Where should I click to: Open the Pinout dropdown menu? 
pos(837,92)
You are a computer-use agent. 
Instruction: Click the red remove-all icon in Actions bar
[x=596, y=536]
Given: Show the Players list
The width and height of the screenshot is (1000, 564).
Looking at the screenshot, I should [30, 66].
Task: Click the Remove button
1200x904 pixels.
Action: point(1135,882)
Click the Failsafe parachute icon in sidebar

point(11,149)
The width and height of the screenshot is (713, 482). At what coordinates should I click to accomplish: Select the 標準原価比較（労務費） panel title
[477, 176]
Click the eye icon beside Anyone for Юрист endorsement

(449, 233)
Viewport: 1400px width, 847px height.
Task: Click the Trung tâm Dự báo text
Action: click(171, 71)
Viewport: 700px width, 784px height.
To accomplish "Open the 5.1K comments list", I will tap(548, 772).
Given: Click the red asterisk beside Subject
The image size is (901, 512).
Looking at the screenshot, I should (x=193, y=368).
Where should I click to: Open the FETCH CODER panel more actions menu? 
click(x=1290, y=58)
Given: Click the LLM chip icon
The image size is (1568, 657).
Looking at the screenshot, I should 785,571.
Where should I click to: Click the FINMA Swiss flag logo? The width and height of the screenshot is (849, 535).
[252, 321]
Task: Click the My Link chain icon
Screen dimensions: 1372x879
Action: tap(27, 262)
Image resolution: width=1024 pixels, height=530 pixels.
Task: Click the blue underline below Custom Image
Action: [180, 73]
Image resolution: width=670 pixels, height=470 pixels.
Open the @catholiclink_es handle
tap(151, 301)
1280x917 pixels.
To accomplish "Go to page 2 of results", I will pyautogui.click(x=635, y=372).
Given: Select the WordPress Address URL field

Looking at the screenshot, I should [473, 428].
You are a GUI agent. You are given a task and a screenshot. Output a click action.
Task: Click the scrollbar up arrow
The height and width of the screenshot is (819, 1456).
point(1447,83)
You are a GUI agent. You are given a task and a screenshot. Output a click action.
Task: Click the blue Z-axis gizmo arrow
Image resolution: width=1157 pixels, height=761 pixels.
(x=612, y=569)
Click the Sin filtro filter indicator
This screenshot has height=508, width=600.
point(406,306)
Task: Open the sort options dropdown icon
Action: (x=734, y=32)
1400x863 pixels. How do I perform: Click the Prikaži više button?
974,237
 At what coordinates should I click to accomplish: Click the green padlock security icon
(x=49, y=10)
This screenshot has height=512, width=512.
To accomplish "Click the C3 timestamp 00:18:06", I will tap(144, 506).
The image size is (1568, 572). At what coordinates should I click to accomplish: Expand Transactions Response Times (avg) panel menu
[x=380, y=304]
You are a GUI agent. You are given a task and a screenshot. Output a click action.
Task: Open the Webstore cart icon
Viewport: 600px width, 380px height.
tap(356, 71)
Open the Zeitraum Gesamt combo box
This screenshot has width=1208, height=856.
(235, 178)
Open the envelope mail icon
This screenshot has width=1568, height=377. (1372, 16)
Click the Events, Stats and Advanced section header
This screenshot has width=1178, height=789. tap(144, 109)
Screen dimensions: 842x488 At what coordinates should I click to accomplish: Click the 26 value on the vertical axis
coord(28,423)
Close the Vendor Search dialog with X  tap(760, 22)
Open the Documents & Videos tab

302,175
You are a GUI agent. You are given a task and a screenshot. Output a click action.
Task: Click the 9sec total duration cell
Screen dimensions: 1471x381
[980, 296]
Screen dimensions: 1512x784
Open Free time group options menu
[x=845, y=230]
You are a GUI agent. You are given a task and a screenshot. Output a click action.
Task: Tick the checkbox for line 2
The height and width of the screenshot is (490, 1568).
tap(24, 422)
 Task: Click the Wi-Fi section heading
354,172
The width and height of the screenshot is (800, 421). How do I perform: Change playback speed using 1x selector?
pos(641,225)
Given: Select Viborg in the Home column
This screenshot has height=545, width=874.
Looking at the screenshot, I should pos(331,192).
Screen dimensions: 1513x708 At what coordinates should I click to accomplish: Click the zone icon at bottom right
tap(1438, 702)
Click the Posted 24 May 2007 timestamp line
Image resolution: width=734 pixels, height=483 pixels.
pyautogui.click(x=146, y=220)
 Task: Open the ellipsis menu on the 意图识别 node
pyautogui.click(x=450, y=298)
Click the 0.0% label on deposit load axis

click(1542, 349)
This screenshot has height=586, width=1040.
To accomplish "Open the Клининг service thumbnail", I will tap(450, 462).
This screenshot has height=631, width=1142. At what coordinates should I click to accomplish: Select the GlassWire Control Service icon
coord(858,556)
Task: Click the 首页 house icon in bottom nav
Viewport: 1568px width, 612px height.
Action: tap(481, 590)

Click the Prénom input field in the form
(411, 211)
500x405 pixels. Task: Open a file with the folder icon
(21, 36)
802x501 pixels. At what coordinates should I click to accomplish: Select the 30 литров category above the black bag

## PROBLEM
Copy out, word for word, the part of the entries above that begins at the line with "Where should I click to: Open the FETCH" and ends at the line with "Task: Click the My Link chain icon", including both.

## EXERCISE SOLUTION
Where should I click to: Open the FETCH CODER panel more actions menu? 
click(x=1290, y=58)
Given: Click the LLM chip icon
The image size is (1568, 657).
Looking at the screenshot, I should 785,571.
Where should I click to: Click the FINMA Swiss flag logo? The width and height of the screenshot is (849, 535).
[252, 321]
Task: Click the My Link chain icon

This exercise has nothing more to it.